In order to run this example, you must first

  • Confirm the AWS CDK is installed with cdk --version and that cdk bootstrap has been run with your account; for information on getting started with the CDK, see Getting Started in the CDK Developer Guide.
  • Confirm Go 1.16 or later is installed with go version; for information on installing Go, see the Golang documentation.
  • Confirm Docker is running using docker container ls; for information on installing Docker, see the Docker documentation.

Running the example

Deploying the back-end

To deploy the processing infrastructure, you use cdk deploy. This will

  • Build the Docker container used to run the processing logic
  • Deploy the required AWS infrastructure
  • Push the locally built Docker container to a private Amazon Elastic COntainer Registry (AWS ECR) registry
  • Create the appropriate roles and AWS Identity and Access Management (IAM) policies

The CDK deployment will yield a handful of outputs:

WordfreqStack: creating CloudFormation changeset...

 ✅  WordfreqStack

Outputs:
WordfreqStack.InputQueueUrl = https://sqs.us-west-2.amazonaws.com/112233445566/WordfreqStack-WorkQueue07846ecd-60a6-4bc6-baf1-381fd46e820d
WordfreqStack.bucketName = wordfreqstack-contentbucket-EXAMPLE1-123456789
WordfreqStack.resultQueueUrl = https://sqs.us-west-2.amazonaws.com/112233445566/WordfreqStack-resultQueue37168752-17W51ZTIPQV5X
WordfreqStack.submitRoleArn = arn:aws:iam::112233445566:role/WordfreqStack-QueueSubmitterRole123EXAM-PLE456789

You will need the following for the frontend:

  • WordfreqStack.bucketName - This is the Amazon S3 Bucket that you will upload files to
  • WordfreqStack.resultQueueUrl - This is the queue the frontend listens to for notifications of return work
  • WordfreqStack.submitRoleArn - This is the role that you must use to submit items to and use to get results.

Using the frontend

You must build the uploader first; This is a Go application that uses the AWS SDK for Go v2. A Makefile is included, however you are not required to use it.

$ cd wordfreq
$ make clean uploader

 - or -

$ go mod download
$ go build ./cmd/uploader/ -o .

An executable, uploader (or uploader.exe) will be generated as a result.

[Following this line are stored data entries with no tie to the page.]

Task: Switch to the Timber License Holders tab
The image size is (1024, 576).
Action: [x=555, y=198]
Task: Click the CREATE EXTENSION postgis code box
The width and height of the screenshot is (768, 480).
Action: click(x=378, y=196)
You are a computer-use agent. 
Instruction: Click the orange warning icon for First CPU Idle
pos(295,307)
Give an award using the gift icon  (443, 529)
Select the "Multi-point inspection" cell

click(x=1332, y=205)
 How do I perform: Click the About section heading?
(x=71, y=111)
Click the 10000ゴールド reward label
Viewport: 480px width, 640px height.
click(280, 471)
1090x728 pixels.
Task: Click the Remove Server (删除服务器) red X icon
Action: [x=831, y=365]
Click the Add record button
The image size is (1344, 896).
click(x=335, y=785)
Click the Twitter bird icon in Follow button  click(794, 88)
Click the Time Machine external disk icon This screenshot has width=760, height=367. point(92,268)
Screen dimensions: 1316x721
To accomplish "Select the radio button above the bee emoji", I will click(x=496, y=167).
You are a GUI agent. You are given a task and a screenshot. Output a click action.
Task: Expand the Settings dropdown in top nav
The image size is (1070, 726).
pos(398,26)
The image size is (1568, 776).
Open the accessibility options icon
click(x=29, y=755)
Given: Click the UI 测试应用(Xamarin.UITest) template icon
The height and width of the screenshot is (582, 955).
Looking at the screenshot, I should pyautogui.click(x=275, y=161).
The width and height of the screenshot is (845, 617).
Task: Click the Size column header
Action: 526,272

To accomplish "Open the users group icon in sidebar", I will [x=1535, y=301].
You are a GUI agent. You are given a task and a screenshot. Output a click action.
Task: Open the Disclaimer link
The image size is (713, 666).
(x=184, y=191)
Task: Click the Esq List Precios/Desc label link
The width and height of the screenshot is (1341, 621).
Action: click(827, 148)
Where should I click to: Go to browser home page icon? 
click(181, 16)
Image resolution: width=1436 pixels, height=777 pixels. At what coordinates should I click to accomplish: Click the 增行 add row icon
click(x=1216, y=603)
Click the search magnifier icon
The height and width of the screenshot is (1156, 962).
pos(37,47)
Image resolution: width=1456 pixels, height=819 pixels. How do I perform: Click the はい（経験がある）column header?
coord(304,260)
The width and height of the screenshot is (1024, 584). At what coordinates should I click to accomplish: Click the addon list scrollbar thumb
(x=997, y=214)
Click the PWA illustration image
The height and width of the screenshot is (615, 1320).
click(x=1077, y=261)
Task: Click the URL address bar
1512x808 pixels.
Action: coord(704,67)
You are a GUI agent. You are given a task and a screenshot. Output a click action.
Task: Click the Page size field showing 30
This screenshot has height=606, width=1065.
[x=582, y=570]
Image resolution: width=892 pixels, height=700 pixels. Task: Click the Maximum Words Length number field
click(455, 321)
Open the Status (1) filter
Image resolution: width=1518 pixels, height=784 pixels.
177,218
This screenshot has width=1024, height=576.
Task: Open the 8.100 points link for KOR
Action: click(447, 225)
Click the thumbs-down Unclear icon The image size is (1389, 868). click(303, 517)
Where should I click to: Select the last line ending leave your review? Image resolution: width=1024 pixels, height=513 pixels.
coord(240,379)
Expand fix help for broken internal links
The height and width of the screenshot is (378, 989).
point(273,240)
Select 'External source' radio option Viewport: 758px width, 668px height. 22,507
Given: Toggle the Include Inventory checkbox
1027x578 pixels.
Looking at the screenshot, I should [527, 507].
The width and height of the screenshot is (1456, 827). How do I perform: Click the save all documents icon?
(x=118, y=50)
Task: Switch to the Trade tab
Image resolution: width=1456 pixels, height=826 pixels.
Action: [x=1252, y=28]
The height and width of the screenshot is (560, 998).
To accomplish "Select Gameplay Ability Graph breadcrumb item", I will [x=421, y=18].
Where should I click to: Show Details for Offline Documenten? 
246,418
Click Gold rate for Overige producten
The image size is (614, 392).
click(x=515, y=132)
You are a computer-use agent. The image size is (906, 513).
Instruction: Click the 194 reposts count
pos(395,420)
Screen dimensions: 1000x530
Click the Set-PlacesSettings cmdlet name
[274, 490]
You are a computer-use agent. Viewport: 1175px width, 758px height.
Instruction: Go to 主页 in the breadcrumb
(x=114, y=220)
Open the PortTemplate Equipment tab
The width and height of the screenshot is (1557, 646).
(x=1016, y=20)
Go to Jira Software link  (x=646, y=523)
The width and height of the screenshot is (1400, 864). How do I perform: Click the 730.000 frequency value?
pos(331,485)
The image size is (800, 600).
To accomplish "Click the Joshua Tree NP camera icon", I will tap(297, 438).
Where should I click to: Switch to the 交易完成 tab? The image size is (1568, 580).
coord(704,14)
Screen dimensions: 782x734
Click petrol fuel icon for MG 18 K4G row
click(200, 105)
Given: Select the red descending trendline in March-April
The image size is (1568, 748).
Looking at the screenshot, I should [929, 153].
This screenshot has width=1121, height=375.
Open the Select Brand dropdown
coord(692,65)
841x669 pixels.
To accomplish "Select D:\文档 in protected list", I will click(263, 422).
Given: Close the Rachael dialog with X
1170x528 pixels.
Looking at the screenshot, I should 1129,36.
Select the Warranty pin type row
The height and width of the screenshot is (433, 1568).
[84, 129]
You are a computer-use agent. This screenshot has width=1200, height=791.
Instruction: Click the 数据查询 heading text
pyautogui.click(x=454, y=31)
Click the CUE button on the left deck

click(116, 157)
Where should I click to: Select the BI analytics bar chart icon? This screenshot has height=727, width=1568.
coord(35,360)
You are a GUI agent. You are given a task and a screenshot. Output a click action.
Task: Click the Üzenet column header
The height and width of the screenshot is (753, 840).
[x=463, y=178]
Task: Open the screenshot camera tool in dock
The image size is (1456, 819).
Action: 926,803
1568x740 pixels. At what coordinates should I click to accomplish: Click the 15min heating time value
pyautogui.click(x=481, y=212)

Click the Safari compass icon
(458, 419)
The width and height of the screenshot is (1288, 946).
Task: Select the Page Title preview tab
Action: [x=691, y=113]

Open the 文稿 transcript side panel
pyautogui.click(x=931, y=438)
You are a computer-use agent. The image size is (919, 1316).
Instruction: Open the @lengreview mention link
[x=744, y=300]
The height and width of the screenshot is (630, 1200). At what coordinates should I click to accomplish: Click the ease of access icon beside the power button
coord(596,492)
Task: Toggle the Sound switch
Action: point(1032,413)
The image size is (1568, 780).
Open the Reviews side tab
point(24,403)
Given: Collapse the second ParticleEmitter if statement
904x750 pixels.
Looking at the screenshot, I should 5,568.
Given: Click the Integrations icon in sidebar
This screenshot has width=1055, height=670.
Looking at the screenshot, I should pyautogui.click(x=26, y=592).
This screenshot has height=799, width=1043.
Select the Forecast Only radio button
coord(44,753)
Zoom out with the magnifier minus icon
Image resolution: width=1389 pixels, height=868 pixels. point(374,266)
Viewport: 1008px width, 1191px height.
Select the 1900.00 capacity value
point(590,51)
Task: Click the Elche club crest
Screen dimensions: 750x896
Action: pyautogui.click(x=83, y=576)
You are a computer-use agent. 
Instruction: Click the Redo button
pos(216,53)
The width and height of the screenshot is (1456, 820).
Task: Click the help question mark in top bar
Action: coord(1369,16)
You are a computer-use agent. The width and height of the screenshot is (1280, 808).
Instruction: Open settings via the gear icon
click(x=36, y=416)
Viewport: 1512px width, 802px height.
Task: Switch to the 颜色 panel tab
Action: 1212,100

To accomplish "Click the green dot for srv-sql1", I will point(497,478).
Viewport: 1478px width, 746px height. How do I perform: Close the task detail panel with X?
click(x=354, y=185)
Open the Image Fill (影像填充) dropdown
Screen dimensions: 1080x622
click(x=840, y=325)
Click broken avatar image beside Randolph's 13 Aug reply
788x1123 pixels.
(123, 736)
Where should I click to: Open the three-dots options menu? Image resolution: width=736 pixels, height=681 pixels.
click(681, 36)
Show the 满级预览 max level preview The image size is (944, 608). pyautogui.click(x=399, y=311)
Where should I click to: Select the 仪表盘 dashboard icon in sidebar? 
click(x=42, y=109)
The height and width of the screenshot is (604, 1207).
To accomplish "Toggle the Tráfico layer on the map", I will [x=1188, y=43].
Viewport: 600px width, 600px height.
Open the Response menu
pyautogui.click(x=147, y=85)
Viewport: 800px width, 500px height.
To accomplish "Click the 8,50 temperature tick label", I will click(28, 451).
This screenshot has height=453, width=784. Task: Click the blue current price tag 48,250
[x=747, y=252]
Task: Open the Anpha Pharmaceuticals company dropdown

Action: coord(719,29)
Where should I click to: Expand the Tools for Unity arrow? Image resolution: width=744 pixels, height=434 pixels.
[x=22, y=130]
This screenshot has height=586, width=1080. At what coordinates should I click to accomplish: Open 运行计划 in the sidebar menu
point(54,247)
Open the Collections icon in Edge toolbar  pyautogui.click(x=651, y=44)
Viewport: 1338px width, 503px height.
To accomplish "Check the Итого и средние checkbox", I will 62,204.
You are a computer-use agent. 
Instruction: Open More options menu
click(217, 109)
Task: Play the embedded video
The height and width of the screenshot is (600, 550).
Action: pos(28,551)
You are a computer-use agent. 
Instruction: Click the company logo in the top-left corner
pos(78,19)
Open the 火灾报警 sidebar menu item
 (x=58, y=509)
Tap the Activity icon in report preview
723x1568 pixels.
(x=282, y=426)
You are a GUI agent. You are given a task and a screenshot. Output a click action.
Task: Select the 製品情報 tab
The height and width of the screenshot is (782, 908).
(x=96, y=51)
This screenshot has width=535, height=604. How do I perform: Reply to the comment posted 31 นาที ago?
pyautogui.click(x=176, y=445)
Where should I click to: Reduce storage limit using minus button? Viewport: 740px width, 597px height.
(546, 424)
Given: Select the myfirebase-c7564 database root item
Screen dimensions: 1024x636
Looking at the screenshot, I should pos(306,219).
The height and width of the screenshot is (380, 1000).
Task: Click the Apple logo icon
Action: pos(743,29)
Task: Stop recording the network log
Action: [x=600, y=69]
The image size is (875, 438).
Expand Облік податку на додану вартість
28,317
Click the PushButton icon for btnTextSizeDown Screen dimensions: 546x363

This requires the outputs from the cdk deploy command.

$ ./uploader -bucket "wordfreqstack-contentbucket-EXAMPLE1-123456789" \
   -queueUrl "https://sqs.us-west-2.amazonaws.com/112233445566/WordfreqStack-resultQueue37168752-17W51ZTIPQV5X" \
   -submitterRole "arn:aws:iam::112233445566:role/WordfreqStack-QueueSubmitterRole123EXAM-PLE456789" \
   ../gutenberg2.txt

you'll see output similar to

2021-08-30T13:28:16.825-0700	DEBUG	uploader/main.go:99	checking for role credentials	{"subRole": "arn:aws:iam::112233445566:role/WordfreqStack-QueueSubmitterRole123EXAM-PLE456789"}
2021-08-30T13:28:16.826-0700	INFO	uploader/main.go:101	Requesting config from STS	{"rolearn": "arn:aws:iam::112233445566:role/WordfreqStack-QueueSubmitterRole123EXAM-PLE456789"}
2021-08-30T13:28:17.056-0700	INFO	uploader/main.go:113	Creating new role provider for role	{"roleArn": "arn:aws:iam::112233445566:role/WordfreqStack-QueueSubmitterRole123EXAM-PLE456789"}
2021-08-30T13:28:17.078-0700	DEBUG	uploader/main.go:123	AssumeRoleProvider can get credentials!	{"tmpAccessKeyID": "AKIAIOSFODNN7EXAMPLE"}
2021-08-30T13:28:17.078-0700	INFO	uploader/main.go:131	Uploading file to s3	{"bucket": "wordfreqstack-contentbucket-EXAMPLE1-123456789", "key": "08458d49-5c20-4185-a75a-d3ca7eeffe23"}
2021-08-30T13:28:17.423-0700	INFO	uploader/main.go:153	Uploaded to S3, awaiting results	{"bucket": "wordfreqstack-contentbucket-EXAMPLE1-123456789", "key": "08458d49-5c20-4185-a75a-d3ca7eeffe23"}
2021-08-30T13:28:19.376-0700	DEBUG	uploader/main.go:204	Got response back:	{"result": "Success"}
Job Results completed in 16.143640947s for avsdmgqjsdts
Top Words:
- which		324
- paper		234
- light		212
- plate		147
- silver	117
- picture	114
- solution	113
- should	105
- water		98
- project	91

What's happening behind the scenes:

  1. The uploader generates a unique random key for its upload, and uploads the file to Amazon S3
  2. The Amazon S3 bucket, upon the PUT operation completing, places the item onto the Amazon SQS queue
  3. The Amazon SQS queue delivers the message to the running Fargate container
  4. The Fargate container then processes the message, deletes it, and in turn sends a message to the output queue
  5. The uploader receives the message on the output queue and deletes it.
  6. Any file that fails to process correctly is left for 14 days.

Once the Fargate container receives a message, each object processing step is tracked by another unique ID, a Snowflake. Snowflakes are time-stamped unique values pioneered by Twitter. They serve here as a way to track the unique requests that come in in the case of a duplicate S3 object key.

Limitations

If two clients happen to use the same S3 upload key, their message will be processed in an unpredictable way. At least one uploader will receive a success message while the other is likely to get a failure message, since the process deletes items out of S3. Which client will get which message is undefined and non-deterministic. If you wish to guarantee that no two clients produce the same key, consider using a web service that produces pre-signed S3 URLs for file upload.

About the AWS CDK for Go

NOTICE: Go support is still in Developer Preview. This implies that APIs may change while we address early feedback from the community. We would love to hear about your experience through GitHub issues.

Useful commands

  • cdk deploy deploy this stack to your default AWS account/region
  • cdk diff compare deployed stack with current state
  • cdk synth emits the synthesized CloudFormation template